PROBLEMS AND TASKS>
• 1. Answer these questions using the teaching reflection:
(a) According to the opening paragraph, what does teaching hold to the soul?
(b) What subject did Mrs. Brooks teach, and for how long?
(c) What did students have to do to get Mrs. Brooks's help outside class?
• 2. In one to three sentences, explain why the teaching reflection says that looking in the mirror held up by teaching is worthwhile.

Mirror to the Soul

Viewed from this angle, teaching holds a mirror to the soul. If I am willing to look in that mirror, and not run from what I see, I have a chance to gain self-knowledge–and knowing myself is as crucial to good teaching as knowing my students and my subject.

When I was in school, I had a variety of great teachers. Granted, I had some bad ones, but most of them were good. They made an effort to always make students try to learn the material that was being taught, instead of just reciting the information (unlike the Ferris Bueller clip we saw in class today). Since I shared with the class my story on Coach Garrison, I will share a new teacher. She had a big impact on my life as well. Mrs. Brooks was my English teacher all throughout high school. She was a kind woman that always wanted to make the information that we would be reading or studying more interesting. She read to the class when she could or she would have the class reenact scenes from a book or play. She really put all her energy into whatever topic it was that she was teaching. She made herself available all the time, during lunch, after school, on weekends if we needed it; all we had to do was send her an email.

AVAILABLE DATA>

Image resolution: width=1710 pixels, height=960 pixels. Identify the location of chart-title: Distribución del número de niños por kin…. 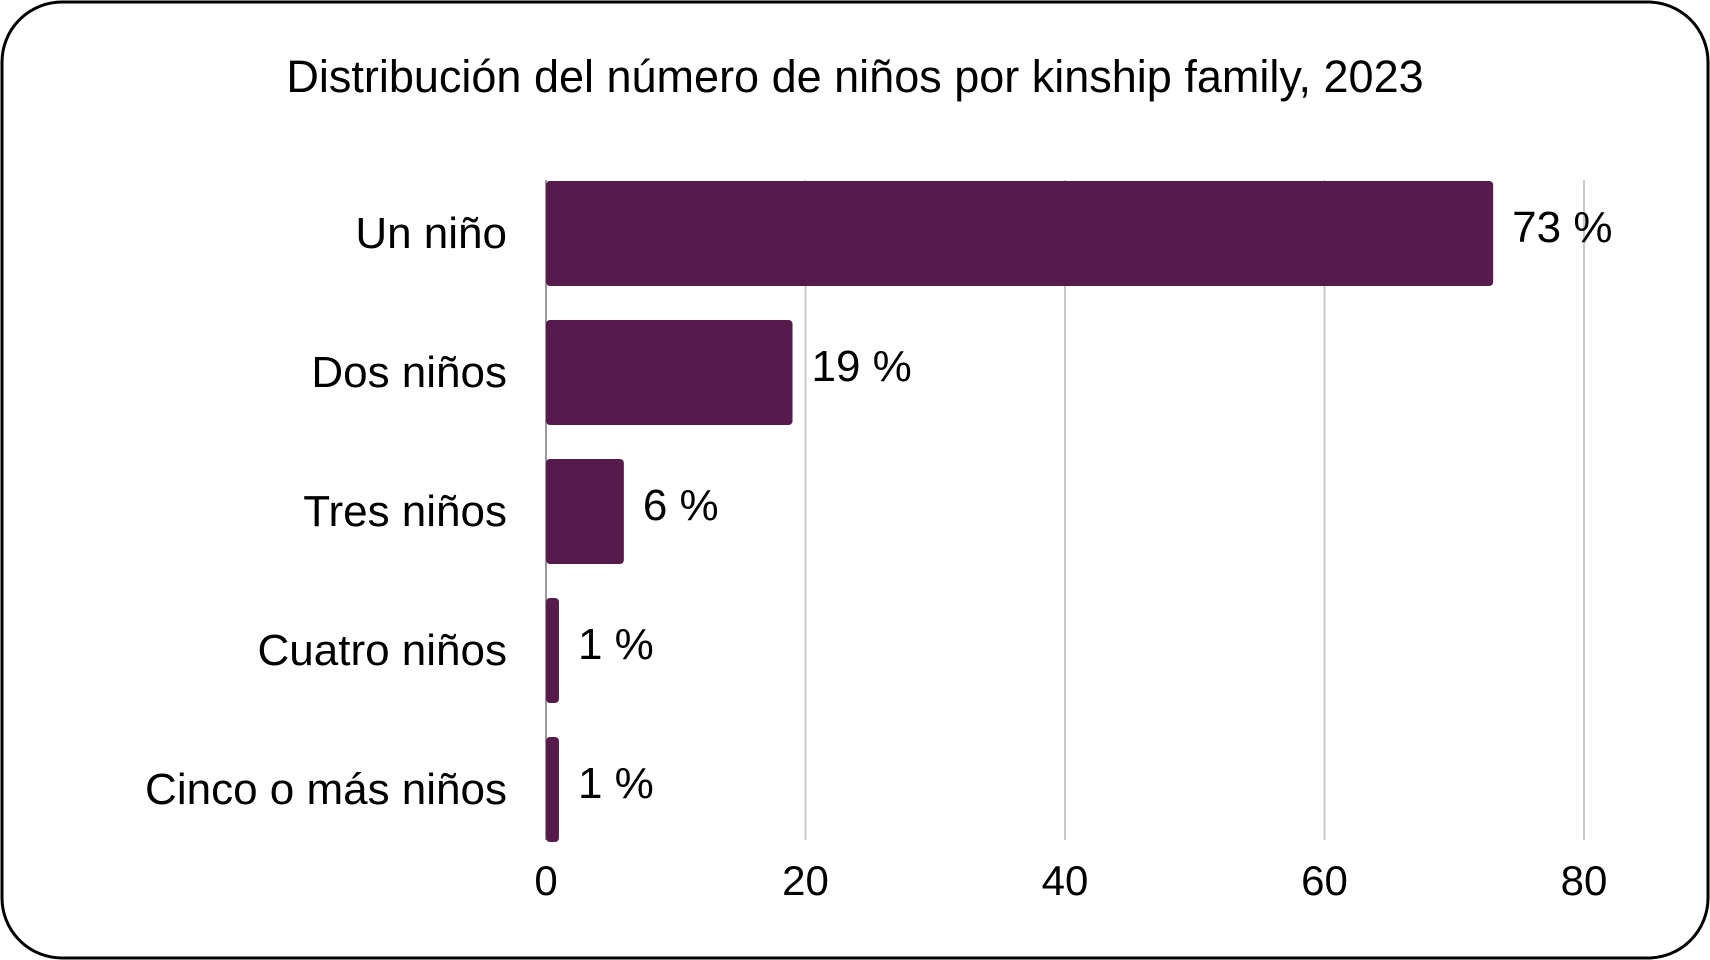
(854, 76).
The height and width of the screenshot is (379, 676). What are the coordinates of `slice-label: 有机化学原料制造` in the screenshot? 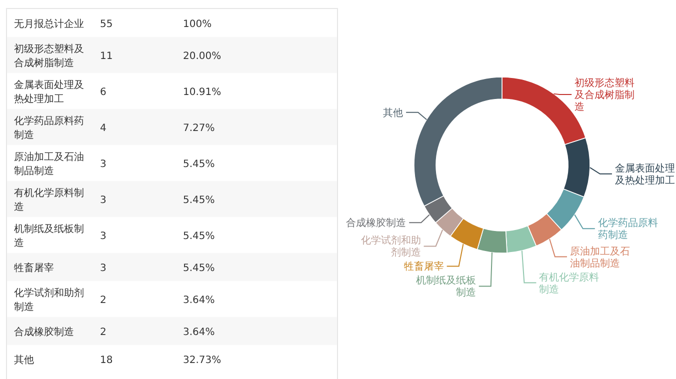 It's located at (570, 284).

SOLUTIONS TO THE PROBLEMS>
• 1.
(a) A mirror.
(b) English, all throughout high school.
(c) Send her an email.

• 2. Looking in that mirror without running from what one sees offers a chance to gain self-knowledge. Knowing oneself is as crucial to good teaching as knowing one's students and subject.